Segment Start: Data provided
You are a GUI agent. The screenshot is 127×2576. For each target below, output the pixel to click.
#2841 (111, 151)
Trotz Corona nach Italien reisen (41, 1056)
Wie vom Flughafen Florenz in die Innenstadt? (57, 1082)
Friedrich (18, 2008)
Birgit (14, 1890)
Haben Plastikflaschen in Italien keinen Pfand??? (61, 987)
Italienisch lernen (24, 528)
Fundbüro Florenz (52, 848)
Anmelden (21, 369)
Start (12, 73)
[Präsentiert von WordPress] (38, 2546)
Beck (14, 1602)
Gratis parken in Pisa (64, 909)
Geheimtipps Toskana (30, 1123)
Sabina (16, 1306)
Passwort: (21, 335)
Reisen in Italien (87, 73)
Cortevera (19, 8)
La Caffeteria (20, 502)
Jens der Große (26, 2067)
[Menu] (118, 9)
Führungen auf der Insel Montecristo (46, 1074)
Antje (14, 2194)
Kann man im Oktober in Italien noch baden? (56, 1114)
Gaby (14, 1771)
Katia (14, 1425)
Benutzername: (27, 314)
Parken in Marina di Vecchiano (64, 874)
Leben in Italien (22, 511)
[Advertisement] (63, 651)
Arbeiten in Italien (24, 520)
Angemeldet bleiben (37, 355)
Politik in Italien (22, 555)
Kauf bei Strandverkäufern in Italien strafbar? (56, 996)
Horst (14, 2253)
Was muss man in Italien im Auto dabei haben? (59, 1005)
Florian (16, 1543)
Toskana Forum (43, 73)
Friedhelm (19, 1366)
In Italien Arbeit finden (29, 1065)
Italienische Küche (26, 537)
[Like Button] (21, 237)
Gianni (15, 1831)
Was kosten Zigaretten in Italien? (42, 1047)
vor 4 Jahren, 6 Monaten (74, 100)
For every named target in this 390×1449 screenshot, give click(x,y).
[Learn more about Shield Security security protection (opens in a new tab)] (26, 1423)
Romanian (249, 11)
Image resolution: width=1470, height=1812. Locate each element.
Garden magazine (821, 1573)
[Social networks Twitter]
Segment End: Data provided
> **Required work**
Your answer must be a copy of every line in the data above that holds the string "each".

> **Result**
You are a GUI agent. The screenshot is 127×2576. For each target below, output the pixel to click.
Image resolution: width=1470, height=1812. Locate each element.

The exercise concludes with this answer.